◆ **BRIEF 1**: In the listing, from the line containing "You are a computer-use" up to and including the line containing "(1041, 132)", substitute "image" for "screenshot" and change nothing else. Give back only those lines, leaving out the pictures.

Re: Re: Determining continuity of regions/curves from inequalities
- To: mathgroup at smc.vnet.net
- Subject: [mg67290] Re: [mg67271] Re: [mg67216] Determining continuity of regions/curves from inequalities
- From: Andrzej Kozlowski <akoz at mimuw.edu.pl>
- Date: Fri, 16 Jun 2006 00:27:12 -0400 (EDT)
- Sender: owner-wri-mathgroup at wolfram.com
On 15 Jun 2006, at 16:25, Carl K. Woll wrote:
> Bonny Banerjee wrote:
>> Is there an easy way in Mathematica to determine whether the
>> region or curve
>> formed by a system of inequalities is continuous or not?
>> For example, the output of some function (e.g. Reduce) might be as
>> x>2 && y>0
>> which forms a continuous region. Again, the following output
>> (x<2 && y<0) || (x>2 && y>0)
>> is not continuous. Similarly, for curves.
>> Given such a system of inequalities, how to determine whether the
>> region/curve it forms is continuous or not? Or in other words, if
>> I pick any
>> two random points, say P1 and P2, lying on the output curve/
>> region, does
>> there exist a continuous path lying entirely within the output
>> from P1 to P2?
>> Any help will be appreciated.
> The function SemialgebraicComponents in the package
> Algebra`AlgebraicInequalities may help. From the help browser:
> "The package provides a function for solving systems of strong
> polynomial inequalities in one or more unknowns. To be precise,
> SemialgebraicComponents[ineqs, vars] gives a finite set of
> solutions of
> the system of inequalities. That is, within the set of solutions, any
> solution can be connected by a continuous path to a solution in the
> finite set. The variable ineqs is a list of strong inequalities, where
> both sides of each inequality are polynomials in variables vars with
> rational coefficients. In other words, SemialgebraicComponents[ineqs,
> vars] gives at least one point in each connected component of the open
> semialgebraic set defined by inequalities ineqs. "

◆ **BRIEF 2**: Copy from the math forum thread word for word, from "Re: Re: Determining" up to and including "inequalities is continuous or not?".

◆ **RAW RECORDS**:
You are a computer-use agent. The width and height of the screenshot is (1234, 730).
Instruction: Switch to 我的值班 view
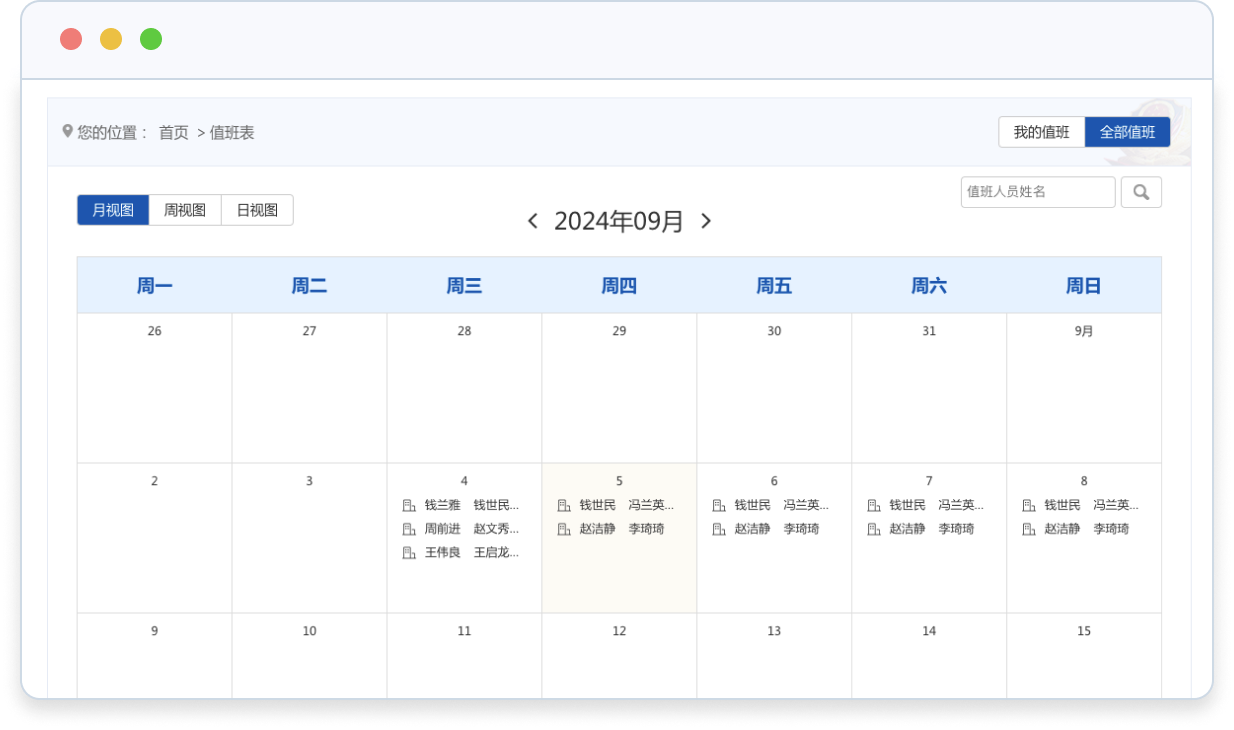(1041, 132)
* * *
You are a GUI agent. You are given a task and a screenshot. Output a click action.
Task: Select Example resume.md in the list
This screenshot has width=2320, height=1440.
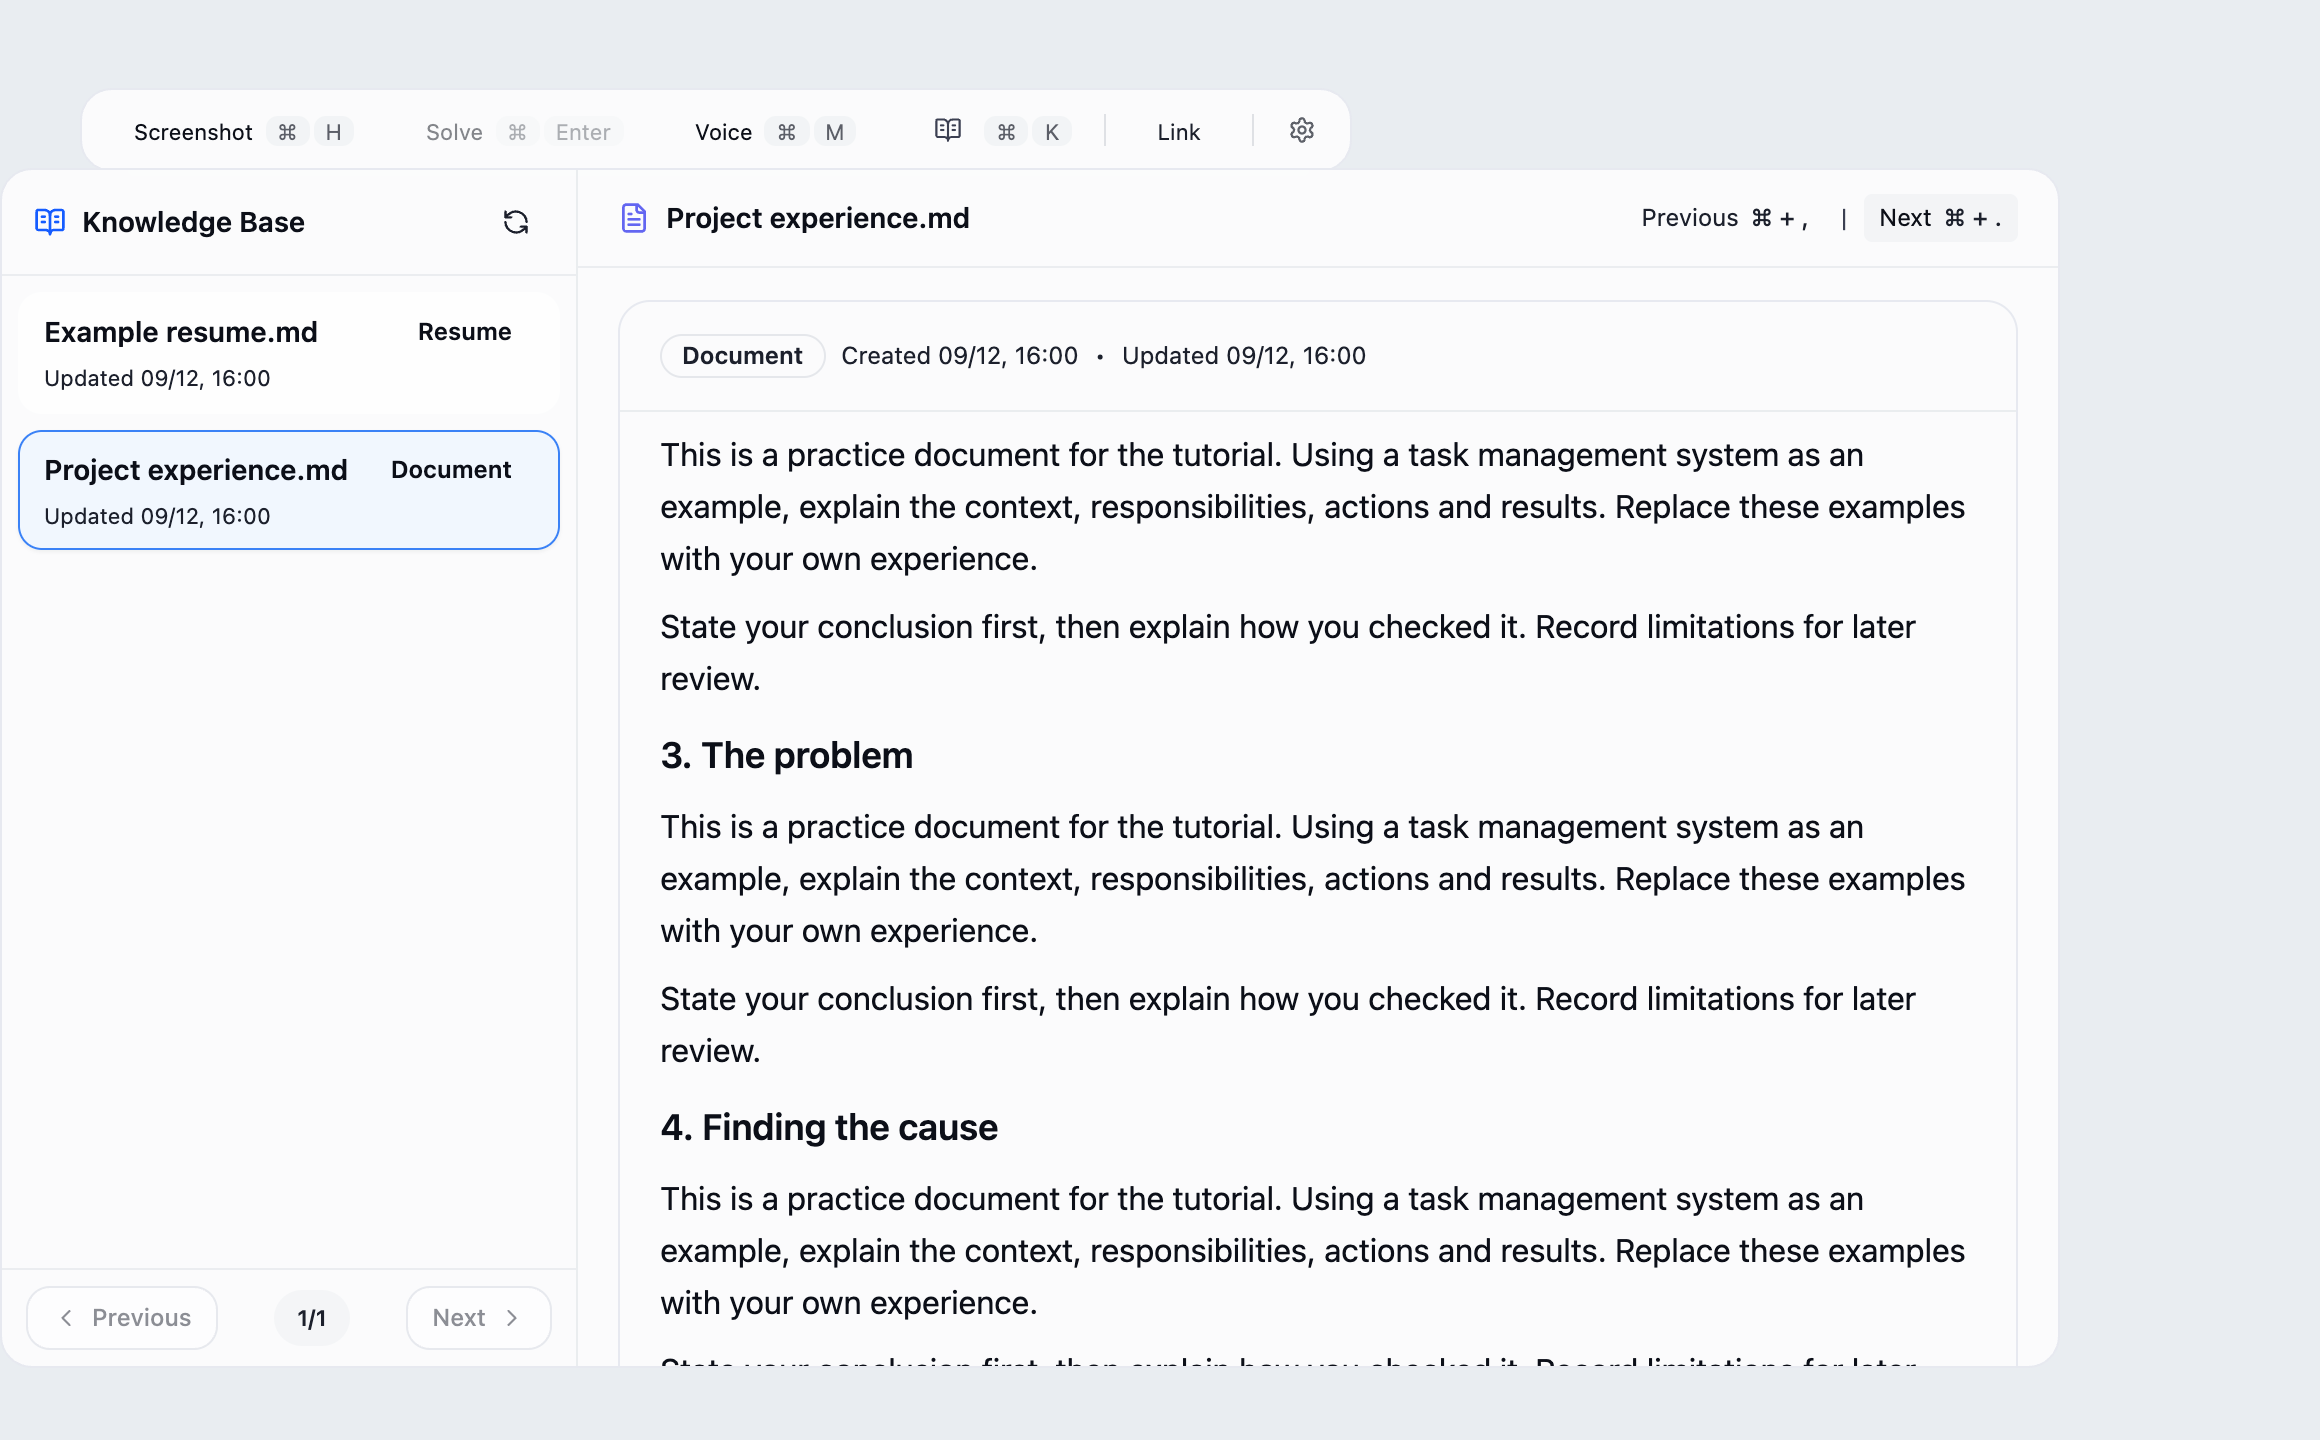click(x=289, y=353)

◆ **TASK ANSWER 1**:
You are a computer-use agent. The width and height of the image is (1234, 730).
Instruction: Switch to 我的值班 view
(1041, 132)

◆ **TASK ANSWER 2**:
Re: Re: Determining continuity of regions/curves from inequalities
- To: mathgroup at smc.vnet.net
- Subject: [mg67290] Re: [mg67271] Re: [mg67216] Determining continuity of regions/curves from inequalities
- From: Andrzej Kozlowski <akoz at mimuw.edu.pl>
- Date: Fri, 16 Jun 2006 00:27:12 -0400 (EDT)
- Sender: owner-wri-mathgroup at wolfram.com
On 15 Jun 2006, at 16:25, Carl K. Woll wrote:
> Bonny Banerjee wrote:
>> Is there an easy way in Mathematica to determine whether the
>> region or curve
>> formed by a system of inequalities is continuous or not?